• TASK DIRECTIONS:
A single number is the whole answer: the count of lines in these entries that hold "will".

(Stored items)

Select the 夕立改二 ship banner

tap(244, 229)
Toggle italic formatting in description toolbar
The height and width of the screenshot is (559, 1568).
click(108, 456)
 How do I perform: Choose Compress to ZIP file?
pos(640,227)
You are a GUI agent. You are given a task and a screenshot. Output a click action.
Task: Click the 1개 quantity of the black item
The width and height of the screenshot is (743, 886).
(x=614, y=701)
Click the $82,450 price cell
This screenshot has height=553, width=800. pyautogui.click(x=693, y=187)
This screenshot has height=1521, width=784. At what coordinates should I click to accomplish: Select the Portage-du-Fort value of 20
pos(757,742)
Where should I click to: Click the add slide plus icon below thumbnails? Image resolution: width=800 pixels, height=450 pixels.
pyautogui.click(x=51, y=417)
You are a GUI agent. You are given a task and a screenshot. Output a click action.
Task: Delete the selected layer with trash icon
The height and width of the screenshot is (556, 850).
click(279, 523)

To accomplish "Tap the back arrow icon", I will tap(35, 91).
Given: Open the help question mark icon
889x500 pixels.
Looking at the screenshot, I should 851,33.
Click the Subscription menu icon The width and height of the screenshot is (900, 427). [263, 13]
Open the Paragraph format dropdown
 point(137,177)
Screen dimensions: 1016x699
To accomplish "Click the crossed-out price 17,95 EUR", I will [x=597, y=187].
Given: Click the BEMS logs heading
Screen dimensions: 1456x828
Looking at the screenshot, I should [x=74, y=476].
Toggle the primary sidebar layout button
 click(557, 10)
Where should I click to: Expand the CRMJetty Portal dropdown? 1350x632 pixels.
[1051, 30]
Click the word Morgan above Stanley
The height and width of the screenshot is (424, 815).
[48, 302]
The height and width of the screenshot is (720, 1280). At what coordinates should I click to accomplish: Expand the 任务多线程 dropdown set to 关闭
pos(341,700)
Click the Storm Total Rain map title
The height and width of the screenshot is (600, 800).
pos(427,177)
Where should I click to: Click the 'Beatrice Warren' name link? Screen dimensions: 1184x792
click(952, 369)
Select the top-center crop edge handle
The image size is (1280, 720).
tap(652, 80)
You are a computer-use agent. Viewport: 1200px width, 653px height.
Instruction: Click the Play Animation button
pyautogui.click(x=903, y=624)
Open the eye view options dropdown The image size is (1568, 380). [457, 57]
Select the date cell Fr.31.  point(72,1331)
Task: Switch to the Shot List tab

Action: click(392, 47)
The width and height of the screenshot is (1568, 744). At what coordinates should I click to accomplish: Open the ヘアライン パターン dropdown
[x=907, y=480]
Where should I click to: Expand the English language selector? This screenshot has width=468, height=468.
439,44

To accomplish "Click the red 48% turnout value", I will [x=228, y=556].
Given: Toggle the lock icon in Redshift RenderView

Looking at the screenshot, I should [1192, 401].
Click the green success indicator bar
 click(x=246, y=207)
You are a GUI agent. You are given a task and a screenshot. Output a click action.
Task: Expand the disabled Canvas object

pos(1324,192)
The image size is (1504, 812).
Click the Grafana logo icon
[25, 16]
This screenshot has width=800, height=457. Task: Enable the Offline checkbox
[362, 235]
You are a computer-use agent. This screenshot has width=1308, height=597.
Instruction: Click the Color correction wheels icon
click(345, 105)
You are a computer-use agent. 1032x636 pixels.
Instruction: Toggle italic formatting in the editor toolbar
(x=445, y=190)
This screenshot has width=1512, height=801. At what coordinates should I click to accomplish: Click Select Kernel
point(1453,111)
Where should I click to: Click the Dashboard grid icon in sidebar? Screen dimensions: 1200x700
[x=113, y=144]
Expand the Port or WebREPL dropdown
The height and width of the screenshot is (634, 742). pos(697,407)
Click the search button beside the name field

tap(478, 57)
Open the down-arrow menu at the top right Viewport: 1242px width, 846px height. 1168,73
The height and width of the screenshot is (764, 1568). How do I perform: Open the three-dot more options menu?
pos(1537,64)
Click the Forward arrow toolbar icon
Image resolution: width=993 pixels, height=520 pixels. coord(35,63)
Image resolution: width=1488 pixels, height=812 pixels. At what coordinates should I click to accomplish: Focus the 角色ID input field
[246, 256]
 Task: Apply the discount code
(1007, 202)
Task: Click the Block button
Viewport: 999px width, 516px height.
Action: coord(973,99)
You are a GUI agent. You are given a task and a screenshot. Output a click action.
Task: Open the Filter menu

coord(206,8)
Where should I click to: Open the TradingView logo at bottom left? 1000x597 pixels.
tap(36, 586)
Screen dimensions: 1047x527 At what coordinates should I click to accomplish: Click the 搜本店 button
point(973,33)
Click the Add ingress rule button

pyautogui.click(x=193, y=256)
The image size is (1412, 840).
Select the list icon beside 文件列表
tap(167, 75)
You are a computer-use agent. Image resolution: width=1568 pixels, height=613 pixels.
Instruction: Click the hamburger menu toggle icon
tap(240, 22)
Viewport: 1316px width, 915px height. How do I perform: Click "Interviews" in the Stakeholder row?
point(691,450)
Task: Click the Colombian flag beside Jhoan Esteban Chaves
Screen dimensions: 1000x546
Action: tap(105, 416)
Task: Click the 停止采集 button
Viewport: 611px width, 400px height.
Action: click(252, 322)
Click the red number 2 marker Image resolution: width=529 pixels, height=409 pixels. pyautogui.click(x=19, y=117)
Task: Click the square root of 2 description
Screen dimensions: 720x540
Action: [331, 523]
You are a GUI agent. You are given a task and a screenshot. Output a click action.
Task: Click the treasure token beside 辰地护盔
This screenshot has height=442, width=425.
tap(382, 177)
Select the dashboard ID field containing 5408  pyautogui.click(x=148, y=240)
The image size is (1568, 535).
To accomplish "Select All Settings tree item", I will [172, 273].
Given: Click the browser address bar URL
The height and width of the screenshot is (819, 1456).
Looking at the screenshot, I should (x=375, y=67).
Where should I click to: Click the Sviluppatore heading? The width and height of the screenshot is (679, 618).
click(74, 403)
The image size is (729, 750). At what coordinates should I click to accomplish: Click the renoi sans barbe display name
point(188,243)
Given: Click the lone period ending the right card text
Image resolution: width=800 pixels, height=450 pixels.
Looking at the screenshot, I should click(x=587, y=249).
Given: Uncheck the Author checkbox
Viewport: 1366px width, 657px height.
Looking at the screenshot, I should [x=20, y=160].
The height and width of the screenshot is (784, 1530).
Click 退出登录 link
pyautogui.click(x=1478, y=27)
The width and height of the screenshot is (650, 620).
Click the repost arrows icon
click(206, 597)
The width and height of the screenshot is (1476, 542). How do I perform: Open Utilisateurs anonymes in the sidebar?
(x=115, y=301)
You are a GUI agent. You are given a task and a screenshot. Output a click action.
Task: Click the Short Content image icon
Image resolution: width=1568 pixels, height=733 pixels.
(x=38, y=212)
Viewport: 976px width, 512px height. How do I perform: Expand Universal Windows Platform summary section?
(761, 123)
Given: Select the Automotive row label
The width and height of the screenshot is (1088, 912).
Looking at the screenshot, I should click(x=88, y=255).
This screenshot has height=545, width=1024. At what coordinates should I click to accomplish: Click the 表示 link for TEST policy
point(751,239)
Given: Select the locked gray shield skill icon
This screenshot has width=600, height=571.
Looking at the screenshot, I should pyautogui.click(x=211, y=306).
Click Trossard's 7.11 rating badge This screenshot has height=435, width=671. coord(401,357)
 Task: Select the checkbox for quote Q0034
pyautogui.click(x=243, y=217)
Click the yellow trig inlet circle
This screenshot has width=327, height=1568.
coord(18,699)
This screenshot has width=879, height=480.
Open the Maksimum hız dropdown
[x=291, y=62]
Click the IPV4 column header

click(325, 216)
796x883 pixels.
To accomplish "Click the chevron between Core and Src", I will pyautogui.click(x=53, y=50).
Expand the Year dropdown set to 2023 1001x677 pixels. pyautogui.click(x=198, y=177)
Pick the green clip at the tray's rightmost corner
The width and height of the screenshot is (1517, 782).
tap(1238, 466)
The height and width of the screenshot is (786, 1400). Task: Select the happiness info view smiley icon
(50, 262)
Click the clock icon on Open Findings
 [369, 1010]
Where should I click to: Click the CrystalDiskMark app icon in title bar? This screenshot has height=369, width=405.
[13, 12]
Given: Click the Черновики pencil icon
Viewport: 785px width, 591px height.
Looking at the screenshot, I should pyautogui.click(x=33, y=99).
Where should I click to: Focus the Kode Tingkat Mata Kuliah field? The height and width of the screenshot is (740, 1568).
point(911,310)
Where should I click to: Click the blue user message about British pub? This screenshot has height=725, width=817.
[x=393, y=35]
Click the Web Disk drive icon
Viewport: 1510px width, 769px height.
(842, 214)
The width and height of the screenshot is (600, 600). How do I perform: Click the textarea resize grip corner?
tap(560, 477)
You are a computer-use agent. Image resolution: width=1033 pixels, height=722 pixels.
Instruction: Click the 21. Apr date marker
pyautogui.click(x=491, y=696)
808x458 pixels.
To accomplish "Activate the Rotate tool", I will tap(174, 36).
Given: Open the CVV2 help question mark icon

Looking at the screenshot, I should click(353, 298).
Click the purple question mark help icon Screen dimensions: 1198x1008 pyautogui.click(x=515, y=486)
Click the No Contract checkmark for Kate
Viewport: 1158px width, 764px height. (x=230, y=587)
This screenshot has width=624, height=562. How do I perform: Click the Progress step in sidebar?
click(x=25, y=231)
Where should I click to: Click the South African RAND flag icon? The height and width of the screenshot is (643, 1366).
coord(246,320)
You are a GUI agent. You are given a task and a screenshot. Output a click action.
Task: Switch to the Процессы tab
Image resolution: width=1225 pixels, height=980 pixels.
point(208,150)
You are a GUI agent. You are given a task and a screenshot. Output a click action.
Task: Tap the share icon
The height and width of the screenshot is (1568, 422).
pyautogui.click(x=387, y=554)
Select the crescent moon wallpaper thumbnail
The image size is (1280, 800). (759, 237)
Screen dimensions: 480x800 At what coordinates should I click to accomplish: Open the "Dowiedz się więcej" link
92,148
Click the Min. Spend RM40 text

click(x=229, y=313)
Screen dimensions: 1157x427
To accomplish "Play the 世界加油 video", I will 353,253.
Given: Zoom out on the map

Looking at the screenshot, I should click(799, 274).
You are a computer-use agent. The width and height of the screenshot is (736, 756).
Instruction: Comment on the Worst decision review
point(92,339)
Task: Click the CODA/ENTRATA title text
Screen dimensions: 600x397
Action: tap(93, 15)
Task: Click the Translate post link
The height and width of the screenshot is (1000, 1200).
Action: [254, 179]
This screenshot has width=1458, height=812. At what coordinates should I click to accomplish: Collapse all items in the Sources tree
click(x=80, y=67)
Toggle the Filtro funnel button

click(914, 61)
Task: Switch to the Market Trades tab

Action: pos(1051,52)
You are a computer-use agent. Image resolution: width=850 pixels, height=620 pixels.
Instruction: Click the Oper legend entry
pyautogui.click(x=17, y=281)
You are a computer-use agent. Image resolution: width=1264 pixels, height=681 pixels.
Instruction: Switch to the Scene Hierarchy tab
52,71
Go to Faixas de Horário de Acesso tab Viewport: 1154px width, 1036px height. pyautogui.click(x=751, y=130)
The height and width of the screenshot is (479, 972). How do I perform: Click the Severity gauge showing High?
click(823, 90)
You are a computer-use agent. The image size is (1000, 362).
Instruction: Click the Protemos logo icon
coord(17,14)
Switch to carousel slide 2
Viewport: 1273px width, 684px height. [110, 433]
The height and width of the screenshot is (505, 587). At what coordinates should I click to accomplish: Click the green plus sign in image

• RESULT OF THIS TASK:
7